LittleBITS: Apple Pay Date Quirk, Apple Music Sing

The music service with the most hype at the moment is likely Roon. It’s been around since 2015, but it’s a premium paid-for service, aimed at a music audience who want a very serious backend focused on music.

Essentially it runs on a server backend to simple clients model, so means you don’t necessarily need heavy playback devices to play/transcode hi-res audio. It has very strong classical music metadata tag functionality too, should you also need that.

It seems to be the best in the marketplace at both handling metadata tags absolutely correctly and in full, offers an override to optionally choose metadata derived from their database of online sources, while also linking to other connected artists stuff (i.e. a discovery service) with bio’s, reviews, and suchlike, and has in-service API’s to Tidal &/or Qobuz streaming services, should you subscribe to them. Amongst a load of other audio control functions.

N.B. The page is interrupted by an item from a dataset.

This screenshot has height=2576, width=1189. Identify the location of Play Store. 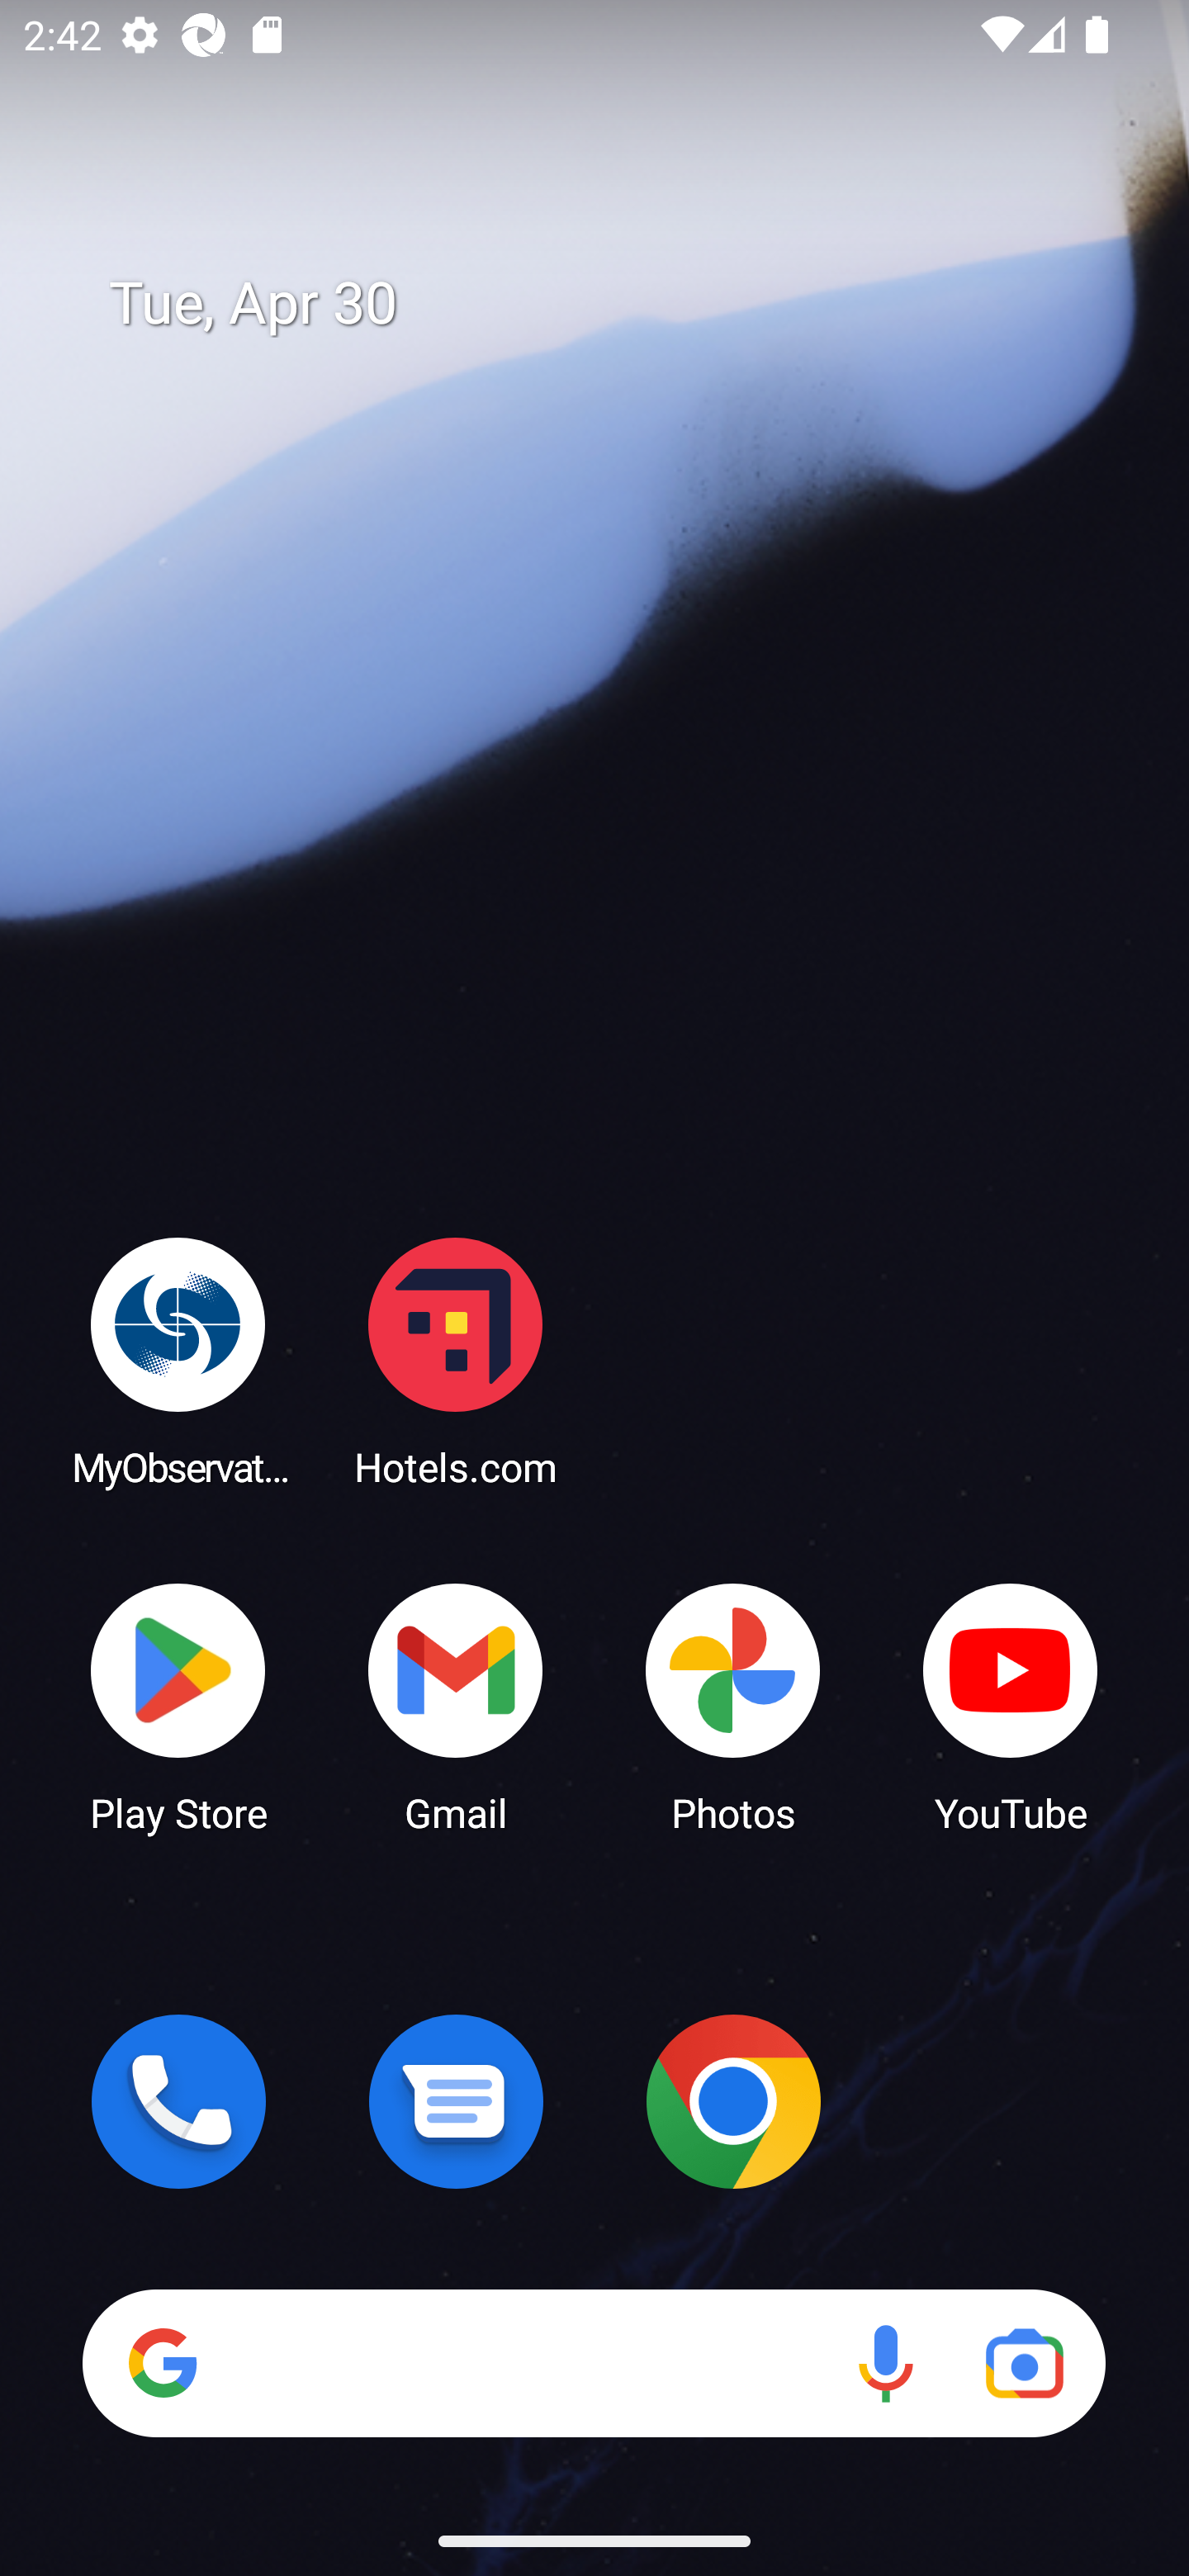
(178, 1706).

The ‘problem’ for many will be the price: it costs $15/mth, or $12.50/mth if paid yearly (or a whopping $830 for lifetime) – and that’s with no streaming service. At that price the user has to be seriously invested in wanting the best backend.

While this is a cost, surprisingly you can set it all up on affordable desktops/NUC’s/NAS’s, much like something like Plex – Plex unfortunately doesn’t do anywhere near the same job for music, but is obviously significantly cheaper.